START Data listing

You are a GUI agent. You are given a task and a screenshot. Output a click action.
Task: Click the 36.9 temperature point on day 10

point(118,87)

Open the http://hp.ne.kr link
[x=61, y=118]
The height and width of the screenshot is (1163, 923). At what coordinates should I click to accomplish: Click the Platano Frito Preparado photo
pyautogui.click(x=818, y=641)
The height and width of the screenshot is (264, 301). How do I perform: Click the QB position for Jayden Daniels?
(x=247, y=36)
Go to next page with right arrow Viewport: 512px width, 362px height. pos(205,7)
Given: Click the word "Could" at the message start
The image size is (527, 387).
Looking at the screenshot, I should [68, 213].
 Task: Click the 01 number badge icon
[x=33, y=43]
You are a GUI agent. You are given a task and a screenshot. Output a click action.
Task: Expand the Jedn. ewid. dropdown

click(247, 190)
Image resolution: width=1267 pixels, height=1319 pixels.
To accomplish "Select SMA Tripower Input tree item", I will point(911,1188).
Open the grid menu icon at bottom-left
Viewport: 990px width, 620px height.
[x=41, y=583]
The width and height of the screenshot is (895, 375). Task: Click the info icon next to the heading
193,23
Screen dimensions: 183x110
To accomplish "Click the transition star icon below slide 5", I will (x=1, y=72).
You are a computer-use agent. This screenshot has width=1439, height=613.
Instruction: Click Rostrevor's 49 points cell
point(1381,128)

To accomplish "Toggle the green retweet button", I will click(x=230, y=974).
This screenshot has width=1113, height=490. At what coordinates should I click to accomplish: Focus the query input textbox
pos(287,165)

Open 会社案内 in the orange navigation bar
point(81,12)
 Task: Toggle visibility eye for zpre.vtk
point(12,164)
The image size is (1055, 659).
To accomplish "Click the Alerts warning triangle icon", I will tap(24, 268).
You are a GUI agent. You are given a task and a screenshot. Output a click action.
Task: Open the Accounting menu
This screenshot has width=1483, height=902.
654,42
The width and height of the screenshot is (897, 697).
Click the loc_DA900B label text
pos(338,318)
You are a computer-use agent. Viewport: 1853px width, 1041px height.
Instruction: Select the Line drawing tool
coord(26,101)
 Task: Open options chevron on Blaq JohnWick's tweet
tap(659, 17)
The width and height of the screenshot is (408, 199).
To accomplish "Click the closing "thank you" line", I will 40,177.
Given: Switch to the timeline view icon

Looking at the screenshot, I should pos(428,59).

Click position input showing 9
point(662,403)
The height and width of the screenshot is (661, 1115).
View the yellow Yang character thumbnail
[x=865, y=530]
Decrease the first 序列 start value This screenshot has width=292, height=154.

END Data listing

:: Exercise requirements ::
Faithfully reproduce all of the records, character for character.

:: Result below ::
You are a GUI agent. You are given a task and a screenshot. Output a click action.
Task: Click the 36.9 temperature point on day 10

point(118,87)

Open the http://hp.ne.kr link
[x=61, y=118]
The height and width of the screenshot is (1163, 923). At what coordinates should I click to accomplish: Click the Platano Frito Preparado photo
pyautogui.click(x=818, y=641)
The height and width of the screenshot is (264, 301). How do I perform: Click the QB position for Jayden Daniels?
(x=247, y=36)
Go to next page with right arrow Viewport: 512px width, 362px height. pos(205,7)
Given: Click the word "Could" at the message start
The image size is (527, 387).
Looking at the screenshot, I should [68, 213].
 Task: Click the 01 number badge icon
[x=33, y=43]
You are a GUI agent. You are given a task and a screenshot. Output a click action.
Task: Expand the Jedn. ewid. dropdown

click(247, 190)
Image resolution: width=1267 pixels, height=1319 pixels.
To accomplish "Select SMA Tripower Input tree item", I will point(911,1188).
Open the grid menu icon at bottom-left
Viewport: 990px width, 620px height.
[x=41, y=583]
The width and height of the screenshot is (895, 375). Task: Click the info icon next to the heading
193,23
Screen dimensions: 183x110
To accomplish "Click the transition star icon below slide 5", I will (x=1, y=72).
You are a computer-use agent. This screenshot has width=1439, height=613.
Instruction: Click Rostrevor's 49 points cell
point(1381,128)

To accomplish "Toggle the green retweet button", I will click(x=230, y=974).
This screenshot has width=1113, height=490. At what coordinates should I click to accomplish: Focus the query input textbox
pos(287,165)

Open 会社案内 in the orange navigation bar
point(81,12)
 Task: Toggle visibility eye for zpre.vtk
point(12,164)
The image size is (1055, 659).
To accomplish "Click the Alerts warning triangle icon", I will tap(24, 268).
You are a GUI agent. You are given a task and a screenshot. Output a click action.
Task: Open the Accounting menu
This screenshot has width=1483, height=902.
654,42
The width and height of the screenshot is (897, 697).
Click the loc_DA900B label text
pos(338,318)
You are a computer-use agent. Viewport: 1853px width, 1041px height.
Instruction: Select the Line drawing tool
coord(26,101)
 Task: Open options chevron on Blaq JohnWick's tweet
tap(659, 17)
The width and height of the screenshot is (408, 199).
To accomplish "Click the closing "thank you" line", I will 40,177.
Given: Switch to the timeline view icon

Looking at the screenshot, I should pos(428,59).

Click position input showing 9
point(662,403)
The height and width of the screenshot is (661, 1115).
View the yellow Yang character thumbnail
[x=865, y=530]
Decrease the first 序列 start value This screenshot has width=292, height=154.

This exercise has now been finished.